--- Passage provided Enclosed Below ---
What Is Florida Keratopathy In Dogs?
Florida keratopathy (also called Florida spots) in the dog is due to White or gray spots within the stromal layer of the cornea. Florida keratopathy is prevalent among pets in the southeastern part of America. Outside of the USA, it is limited to tropics and subtropics where is called tropical keratopathy.
First identified in southern Florida and so the name. Tropical keratopathy spots are mostly located at the center and they will be of carrying sizes from 2 to 8 millimeters. This is considered to be a cosmetic condition and there are no other documented symptoms as of now.
The etiology of Florida keratopathy is poorly understood. The most accepted theories are the spots are due to mycobacterium infection or little fire ant bites (LFA) but this is not yet confirmed.
Actually, most dogs seem unfazed by Florida keratopathy at all. You may find this when you look into the dog’s eyes or perhaps, it is easier to find out when looking at the eye from sideways.
Symptoms Of Florida Keratopathy In Dogs
Gray or white spots in cornea
Treatment Options For Florida Keratopathy In Dogs
There is nothing to lose sleep over about your pet’s keratopathy. There are lots of other things to ponder over.
It's an absolutely cosmetic issue that may or may not heal eventually. Even if healing doesn’t happen, Florida keratopathy doesn’t seem to cause any undesirable health conditions on its own.
So, if you have noticed that your dog’s eyes are becoming a little hazy or cloudy, but the vision seems normal, you almost certainly have nothing to worry about.
Next time when you visit the vet, just ask him to perform an eye exam to check the possibility of other eye defects.
If there is an infection or inflammation, Anti-inflammatory medications, Antibiotics and Pain Control Medications such as NSAIDs will be used.
Home Remedies For Florida Keratopathy In Dogs
- Gently washing the eyelids using baby shampoo and/or applying warm compresses to the eyes can help discharge the oil in the tear glands.
- Pet eye lubricating gels are another option (best to apply at night or before bedtime).
- Supplementing for healthy eyes- help your dog have healthy ocular hygiene with supplements.
- Make your dog more comfortable: Cleanse eyelids—to remove crusts (dried discharge) with lukewarm water with a half-teaspoon of salt.
--- End of Enclosed Passage provided ---
--- Records Enclosed Below ---
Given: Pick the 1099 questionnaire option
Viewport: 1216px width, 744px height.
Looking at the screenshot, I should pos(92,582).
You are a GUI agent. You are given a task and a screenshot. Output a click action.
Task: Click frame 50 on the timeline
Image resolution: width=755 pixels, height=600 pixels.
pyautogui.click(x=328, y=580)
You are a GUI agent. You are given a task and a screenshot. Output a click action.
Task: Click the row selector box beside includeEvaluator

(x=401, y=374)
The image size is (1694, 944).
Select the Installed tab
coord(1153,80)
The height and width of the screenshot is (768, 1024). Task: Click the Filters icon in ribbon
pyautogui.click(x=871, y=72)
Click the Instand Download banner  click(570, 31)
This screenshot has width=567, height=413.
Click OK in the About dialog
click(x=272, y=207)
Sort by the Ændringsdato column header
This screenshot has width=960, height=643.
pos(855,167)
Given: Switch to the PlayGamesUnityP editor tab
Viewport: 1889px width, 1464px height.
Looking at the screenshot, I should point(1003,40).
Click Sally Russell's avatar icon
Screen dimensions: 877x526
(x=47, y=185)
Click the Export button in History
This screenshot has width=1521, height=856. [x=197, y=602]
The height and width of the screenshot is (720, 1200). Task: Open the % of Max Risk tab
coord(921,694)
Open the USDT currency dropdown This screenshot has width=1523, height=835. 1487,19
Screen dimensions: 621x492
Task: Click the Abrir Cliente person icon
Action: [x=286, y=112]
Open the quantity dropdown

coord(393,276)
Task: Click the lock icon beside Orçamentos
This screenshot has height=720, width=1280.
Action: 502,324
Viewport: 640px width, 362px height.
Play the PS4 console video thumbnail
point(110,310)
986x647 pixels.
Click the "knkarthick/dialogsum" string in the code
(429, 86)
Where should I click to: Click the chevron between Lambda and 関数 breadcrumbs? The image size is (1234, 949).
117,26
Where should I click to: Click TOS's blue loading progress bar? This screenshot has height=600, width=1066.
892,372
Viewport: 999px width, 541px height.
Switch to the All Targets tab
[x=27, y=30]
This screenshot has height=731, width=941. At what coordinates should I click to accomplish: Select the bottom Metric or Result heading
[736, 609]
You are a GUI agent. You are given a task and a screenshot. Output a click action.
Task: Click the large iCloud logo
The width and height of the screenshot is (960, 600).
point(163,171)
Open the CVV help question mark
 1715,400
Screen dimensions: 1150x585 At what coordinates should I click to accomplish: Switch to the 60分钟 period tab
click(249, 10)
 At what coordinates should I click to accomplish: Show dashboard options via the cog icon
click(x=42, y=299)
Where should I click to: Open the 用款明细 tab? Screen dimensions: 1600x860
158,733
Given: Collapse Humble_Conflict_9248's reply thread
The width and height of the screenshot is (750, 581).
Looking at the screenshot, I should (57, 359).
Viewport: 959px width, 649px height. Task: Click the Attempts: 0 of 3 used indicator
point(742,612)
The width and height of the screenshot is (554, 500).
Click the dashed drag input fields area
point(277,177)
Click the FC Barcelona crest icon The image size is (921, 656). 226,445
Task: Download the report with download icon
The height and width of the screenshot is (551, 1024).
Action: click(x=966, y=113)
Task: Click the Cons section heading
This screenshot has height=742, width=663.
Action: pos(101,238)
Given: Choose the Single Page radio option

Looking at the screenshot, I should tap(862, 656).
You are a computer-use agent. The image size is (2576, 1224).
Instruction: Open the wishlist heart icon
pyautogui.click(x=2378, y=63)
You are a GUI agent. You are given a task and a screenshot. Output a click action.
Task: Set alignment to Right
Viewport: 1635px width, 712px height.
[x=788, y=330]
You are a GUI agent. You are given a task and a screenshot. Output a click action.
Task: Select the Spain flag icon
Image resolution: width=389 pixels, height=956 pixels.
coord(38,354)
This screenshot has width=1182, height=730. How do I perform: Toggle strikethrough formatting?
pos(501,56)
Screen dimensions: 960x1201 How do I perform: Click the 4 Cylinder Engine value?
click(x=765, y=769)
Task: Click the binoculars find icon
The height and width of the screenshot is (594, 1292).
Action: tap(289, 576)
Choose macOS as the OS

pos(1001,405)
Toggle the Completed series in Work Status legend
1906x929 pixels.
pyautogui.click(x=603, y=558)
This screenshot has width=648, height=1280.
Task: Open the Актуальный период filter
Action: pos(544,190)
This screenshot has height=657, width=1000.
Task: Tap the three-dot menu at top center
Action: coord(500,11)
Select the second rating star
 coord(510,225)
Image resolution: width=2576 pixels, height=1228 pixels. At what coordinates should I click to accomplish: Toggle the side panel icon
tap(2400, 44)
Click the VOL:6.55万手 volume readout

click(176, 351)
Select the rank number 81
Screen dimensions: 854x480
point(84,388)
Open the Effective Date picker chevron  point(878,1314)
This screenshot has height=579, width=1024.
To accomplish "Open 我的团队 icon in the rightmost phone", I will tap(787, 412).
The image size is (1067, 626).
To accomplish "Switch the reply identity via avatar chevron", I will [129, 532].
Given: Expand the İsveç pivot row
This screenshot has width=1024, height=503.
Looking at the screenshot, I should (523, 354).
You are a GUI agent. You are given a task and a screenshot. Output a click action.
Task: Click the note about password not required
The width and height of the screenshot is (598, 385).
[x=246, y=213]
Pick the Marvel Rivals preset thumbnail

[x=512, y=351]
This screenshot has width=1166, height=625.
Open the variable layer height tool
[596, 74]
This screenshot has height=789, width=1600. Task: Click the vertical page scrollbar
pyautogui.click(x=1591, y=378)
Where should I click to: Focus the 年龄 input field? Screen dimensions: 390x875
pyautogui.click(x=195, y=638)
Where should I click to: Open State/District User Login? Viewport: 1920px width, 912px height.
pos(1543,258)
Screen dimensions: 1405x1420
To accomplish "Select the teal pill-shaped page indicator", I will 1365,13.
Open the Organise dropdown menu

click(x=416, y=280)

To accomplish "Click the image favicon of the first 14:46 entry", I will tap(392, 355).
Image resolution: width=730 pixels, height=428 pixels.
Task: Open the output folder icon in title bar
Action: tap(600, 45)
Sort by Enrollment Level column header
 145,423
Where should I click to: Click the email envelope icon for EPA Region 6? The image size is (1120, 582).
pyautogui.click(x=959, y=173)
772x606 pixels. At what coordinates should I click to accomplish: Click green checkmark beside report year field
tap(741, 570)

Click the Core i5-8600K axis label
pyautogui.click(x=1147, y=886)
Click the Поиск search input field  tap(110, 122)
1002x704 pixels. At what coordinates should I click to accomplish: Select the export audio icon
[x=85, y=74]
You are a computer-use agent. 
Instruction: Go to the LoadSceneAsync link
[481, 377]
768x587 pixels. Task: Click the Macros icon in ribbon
--- End of Enclosed Records ---
**Brief A**: Write out the Florida keratopathy article from "Florida keratopathy (also" to "not yet confirmed.".
**Brief B**: In the Florida keratopathy article, what size range is given for the spots?
These rows have no connection to the Florida keratopathy article.

**Exercise response A**:
Florida keratopathy (also called Florida spots) in the dog is due to White or gray spots within the stromal layer of the cornea. Florida keratopathy is prevalent among pets in the southeastern part of America. Outside of the USA, it is limited to tropics and subtropics where is called tropical keratopathy.
First identified in southern Florida and so the name. Tropical keratopathy spots are mostly located at the center and they will be of carrying sizes from 2 to 8 millimeters. This is considered to be a cosmetic condition and there are no other documented symptoms as of now.
The etiology of Florida keratopathy is poorly understood. The most accepted theories are the spots are due to mycobacterium infection or little fire ant bites (LFA) but this is not yet confirmed.

**Exercise response B**: From 2 to 8 millimeters.